After the Meiji Period (1868-1912), the Japanese government planted this cultivar in schools and official facilities to promote Japanese nationalism. This use of the cherry trees is hard to explain. The cherry tree makes its beautiful display only for a short time and then it drops off its petals, as if to die. This floral behavior was considered “brave,” like the Samurai spirit, by the Japanese. The government taught children that they should behave like cherry blossoms. It is true that the Japanese have been fond of cherry blossoms, but it is also true that this devotion was enhanced by the government after the Meiji Period.
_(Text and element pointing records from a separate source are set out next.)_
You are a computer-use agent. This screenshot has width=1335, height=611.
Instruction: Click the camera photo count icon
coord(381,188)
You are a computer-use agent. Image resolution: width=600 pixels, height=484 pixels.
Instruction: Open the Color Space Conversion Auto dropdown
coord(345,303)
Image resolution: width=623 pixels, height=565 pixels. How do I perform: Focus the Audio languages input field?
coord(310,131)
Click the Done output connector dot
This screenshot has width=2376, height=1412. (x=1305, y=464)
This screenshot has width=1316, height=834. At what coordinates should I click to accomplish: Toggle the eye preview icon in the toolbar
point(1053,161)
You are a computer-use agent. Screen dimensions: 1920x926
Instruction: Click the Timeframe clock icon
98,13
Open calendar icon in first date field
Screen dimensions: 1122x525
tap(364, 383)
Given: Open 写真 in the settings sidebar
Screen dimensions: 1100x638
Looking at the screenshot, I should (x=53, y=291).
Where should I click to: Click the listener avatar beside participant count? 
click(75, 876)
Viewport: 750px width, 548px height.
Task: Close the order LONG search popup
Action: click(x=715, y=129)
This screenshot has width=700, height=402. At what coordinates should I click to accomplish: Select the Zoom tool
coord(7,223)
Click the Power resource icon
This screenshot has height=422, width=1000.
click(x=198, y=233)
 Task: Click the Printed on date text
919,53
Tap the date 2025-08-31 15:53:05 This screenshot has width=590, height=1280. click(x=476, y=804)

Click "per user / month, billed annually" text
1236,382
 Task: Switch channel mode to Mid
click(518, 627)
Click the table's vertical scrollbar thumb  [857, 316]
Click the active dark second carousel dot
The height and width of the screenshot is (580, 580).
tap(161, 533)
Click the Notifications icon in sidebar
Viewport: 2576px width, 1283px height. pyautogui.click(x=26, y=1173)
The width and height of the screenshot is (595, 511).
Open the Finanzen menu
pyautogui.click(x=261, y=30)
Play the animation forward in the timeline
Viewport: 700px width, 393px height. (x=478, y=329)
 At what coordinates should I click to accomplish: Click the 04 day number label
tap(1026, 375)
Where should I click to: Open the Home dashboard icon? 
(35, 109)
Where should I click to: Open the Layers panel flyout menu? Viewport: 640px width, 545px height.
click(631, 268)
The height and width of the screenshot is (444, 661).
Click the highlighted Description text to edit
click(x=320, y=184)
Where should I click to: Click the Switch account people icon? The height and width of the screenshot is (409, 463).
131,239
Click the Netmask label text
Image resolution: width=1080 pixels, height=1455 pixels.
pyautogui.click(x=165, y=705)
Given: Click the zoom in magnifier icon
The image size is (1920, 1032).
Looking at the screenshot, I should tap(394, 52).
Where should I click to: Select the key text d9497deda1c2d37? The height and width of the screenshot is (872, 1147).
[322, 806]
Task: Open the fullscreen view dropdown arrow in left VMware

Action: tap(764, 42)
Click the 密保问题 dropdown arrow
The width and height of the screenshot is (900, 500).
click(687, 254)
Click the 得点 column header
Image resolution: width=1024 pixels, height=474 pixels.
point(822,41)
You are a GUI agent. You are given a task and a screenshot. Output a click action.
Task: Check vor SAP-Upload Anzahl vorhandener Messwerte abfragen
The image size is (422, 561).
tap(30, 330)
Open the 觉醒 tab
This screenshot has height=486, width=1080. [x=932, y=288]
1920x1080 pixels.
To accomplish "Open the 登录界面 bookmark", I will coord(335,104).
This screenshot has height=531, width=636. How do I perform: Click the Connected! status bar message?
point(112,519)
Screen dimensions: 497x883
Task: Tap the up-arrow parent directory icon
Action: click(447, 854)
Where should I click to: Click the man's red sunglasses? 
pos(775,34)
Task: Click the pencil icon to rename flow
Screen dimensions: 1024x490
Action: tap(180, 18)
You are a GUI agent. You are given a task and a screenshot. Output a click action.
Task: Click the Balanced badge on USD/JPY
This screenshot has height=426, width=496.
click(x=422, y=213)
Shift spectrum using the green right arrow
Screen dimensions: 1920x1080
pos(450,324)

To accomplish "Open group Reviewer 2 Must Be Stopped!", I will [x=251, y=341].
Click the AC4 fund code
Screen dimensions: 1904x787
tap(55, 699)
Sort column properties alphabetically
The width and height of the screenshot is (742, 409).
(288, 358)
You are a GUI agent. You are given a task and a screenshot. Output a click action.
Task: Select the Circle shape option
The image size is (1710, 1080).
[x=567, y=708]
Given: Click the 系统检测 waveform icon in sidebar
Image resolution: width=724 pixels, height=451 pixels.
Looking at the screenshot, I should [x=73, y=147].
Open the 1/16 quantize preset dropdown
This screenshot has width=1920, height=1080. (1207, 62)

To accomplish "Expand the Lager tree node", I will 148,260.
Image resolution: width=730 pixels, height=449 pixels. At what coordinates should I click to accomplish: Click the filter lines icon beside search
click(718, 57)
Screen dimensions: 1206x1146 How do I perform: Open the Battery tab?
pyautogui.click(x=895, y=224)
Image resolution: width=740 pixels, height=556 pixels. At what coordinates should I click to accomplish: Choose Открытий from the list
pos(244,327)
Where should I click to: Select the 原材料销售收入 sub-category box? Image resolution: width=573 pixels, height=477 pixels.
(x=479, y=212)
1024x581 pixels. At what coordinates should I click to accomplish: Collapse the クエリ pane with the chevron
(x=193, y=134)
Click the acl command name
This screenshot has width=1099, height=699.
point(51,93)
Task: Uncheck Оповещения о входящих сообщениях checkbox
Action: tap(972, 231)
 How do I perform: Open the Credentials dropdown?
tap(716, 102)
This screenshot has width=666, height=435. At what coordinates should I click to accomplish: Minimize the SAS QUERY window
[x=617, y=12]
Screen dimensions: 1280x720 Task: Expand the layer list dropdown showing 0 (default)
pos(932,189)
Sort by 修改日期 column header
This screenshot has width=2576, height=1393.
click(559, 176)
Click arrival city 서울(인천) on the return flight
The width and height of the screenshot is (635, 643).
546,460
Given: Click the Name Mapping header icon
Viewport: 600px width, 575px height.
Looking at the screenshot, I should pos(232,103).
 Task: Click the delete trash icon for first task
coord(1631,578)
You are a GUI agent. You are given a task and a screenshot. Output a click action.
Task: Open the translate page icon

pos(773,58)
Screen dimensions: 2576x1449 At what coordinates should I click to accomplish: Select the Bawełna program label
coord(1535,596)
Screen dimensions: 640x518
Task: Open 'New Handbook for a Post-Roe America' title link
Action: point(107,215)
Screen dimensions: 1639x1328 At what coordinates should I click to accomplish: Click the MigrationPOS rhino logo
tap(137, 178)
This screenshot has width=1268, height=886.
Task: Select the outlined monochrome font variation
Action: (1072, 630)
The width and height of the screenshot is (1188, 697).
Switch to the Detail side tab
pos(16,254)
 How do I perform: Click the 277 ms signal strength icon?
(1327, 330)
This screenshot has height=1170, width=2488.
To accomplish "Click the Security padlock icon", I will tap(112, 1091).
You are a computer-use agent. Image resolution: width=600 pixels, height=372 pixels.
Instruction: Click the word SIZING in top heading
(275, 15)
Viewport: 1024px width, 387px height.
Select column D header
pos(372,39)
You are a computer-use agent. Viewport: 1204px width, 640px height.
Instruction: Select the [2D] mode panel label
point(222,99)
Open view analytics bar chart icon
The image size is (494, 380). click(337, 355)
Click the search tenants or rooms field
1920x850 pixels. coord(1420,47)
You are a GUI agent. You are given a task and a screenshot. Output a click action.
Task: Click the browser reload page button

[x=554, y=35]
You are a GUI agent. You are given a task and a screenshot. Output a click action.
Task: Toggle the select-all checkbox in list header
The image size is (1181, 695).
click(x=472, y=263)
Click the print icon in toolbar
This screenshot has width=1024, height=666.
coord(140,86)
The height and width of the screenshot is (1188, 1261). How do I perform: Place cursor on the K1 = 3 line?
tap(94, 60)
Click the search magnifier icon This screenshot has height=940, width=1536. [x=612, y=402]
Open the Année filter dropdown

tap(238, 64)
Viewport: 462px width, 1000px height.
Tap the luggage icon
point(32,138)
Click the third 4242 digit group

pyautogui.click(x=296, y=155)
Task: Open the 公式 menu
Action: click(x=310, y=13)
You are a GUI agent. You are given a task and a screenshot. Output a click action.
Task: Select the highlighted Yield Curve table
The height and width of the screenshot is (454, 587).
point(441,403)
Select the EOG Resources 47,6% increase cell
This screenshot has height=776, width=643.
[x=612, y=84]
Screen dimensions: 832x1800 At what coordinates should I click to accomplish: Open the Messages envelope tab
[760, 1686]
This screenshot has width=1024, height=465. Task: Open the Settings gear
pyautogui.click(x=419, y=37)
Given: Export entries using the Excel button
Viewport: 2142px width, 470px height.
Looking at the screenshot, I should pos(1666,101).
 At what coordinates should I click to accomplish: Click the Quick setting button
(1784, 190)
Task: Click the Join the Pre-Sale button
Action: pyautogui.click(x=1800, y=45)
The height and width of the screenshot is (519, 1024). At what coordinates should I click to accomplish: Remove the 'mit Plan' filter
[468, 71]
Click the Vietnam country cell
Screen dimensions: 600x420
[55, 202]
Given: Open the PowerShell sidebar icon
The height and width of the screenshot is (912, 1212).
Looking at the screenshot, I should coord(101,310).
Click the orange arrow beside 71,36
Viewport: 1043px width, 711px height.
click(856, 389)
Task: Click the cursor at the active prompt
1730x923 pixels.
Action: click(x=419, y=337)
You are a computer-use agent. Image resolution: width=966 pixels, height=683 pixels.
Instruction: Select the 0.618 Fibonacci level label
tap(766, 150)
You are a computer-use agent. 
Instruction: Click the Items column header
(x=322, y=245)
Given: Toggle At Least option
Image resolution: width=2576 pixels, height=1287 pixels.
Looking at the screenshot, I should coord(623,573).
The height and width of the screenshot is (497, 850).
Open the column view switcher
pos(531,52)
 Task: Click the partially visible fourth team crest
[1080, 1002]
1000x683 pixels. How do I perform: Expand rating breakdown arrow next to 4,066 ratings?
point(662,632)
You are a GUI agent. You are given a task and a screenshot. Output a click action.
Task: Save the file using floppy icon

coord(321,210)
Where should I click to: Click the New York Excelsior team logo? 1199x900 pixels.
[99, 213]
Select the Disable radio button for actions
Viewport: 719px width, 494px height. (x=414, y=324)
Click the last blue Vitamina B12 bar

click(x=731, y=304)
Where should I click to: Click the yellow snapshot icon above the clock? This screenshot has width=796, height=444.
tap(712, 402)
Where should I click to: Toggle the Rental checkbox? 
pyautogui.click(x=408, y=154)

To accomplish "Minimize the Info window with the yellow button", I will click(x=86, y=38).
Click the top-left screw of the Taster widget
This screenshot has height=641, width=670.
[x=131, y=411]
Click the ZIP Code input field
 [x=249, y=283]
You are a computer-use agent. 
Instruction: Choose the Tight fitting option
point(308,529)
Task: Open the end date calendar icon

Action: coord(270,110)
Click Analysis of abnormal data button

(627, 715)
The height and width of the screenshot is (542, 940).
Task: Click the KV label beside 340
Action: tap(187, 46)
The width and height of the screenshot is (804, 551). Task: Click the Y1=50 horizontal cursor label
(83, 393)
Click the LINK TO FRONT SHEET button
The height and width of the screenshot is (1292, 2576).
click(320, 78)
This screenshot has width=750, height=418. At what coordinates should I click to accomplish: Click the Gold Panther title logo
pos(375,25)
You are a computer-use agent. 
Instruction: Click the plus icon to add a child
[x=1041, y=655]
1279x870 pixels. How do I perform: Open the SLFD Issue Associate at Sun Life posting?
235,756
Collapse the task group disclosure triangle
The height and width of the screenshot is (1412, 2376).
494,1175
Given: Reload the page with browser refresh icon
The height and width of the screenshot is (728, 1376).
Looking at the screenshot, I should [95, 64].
Cherry Blossoms near the Jefferson Memorial

in Washington, D.C.

Photo: Ron Edmonds, for AP

The government also utilized SOMEIYOSHINO for promoting international friendship. In 1912, the governor of Tokyo sent 3,000 trees of this cultivar to Washington, D.C., as a token of friendship between Japan and the United States. After the Japanese made Taiwan and Korea its colonies, the Japanese government also planted SOMEIYOSHINO trees in those countries, as a way to force Japanese culture on the Taiwanese and Koreans. Thus, the story of SOMEIYOSHINO has two aspects; this cultivar was utilized for enhancing Japanese domination and for promoting friendship with other countries.

The Japanese are as fond of cherry blossoms today as in earlier times. In Japan the new school term begins in April, so for students the cherry blossoms, blooming at the opening ceremonies of schools, symbolize the new semester. For adults, cherry blossoms symbolize the blossoms of their youth.

Even these days, Japanese pop singers make songs on SAKURA, and such songs become huge hits every year. It seems that Japanese love of cherry blossoms will continue forever.